● Work order: Copy out each entry precisely; no image belongs in the result.

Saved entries
····················

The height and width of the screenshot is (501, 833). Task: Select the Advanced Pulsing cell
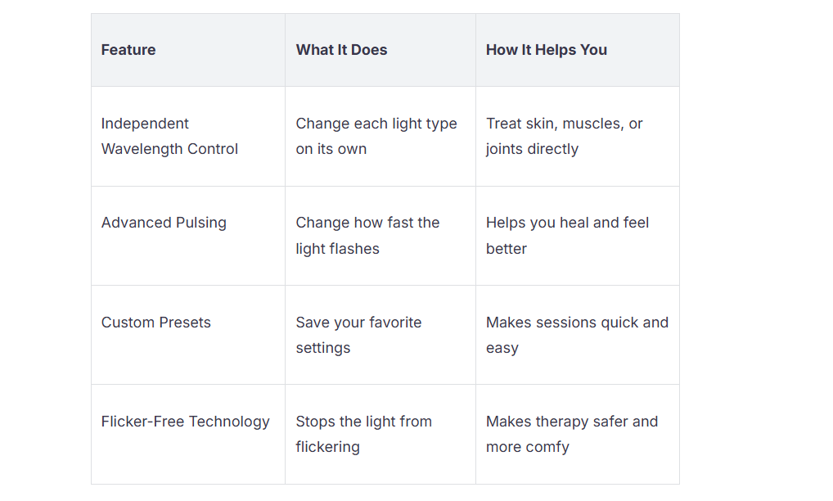(187, 236)
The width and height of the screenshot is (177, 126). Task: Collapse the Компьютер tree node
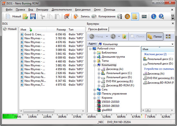click(x=95, y=65)
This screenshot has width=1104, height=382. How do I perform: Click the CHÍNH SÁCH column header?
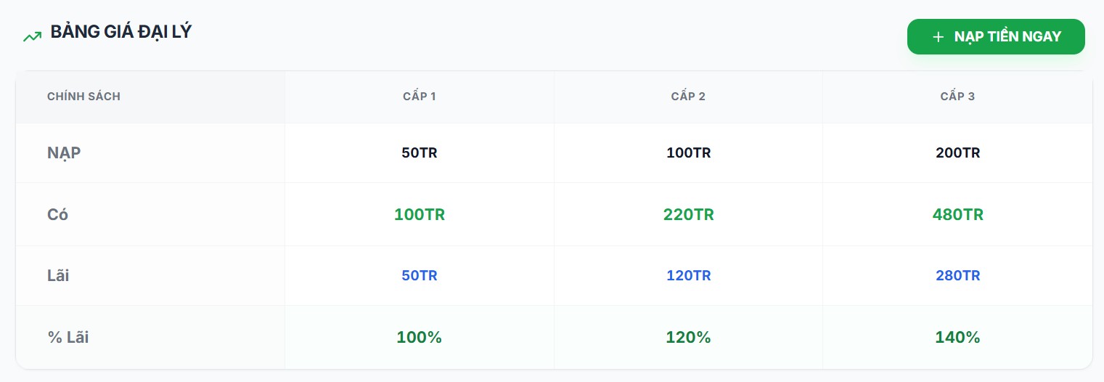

····················

● Result of the exercise:
The height and width of the screenshot is (501, 833). Task: Select the Advanced Pulsing cell
(187, 236)
The width and height of the screenshot is (177, 126). Task: Collapse the Компьютер tree node
click(x=95, y=65)
This screenshot has width=1104, height=382. How do I perform: Click the CHÍNH SÁCH column header?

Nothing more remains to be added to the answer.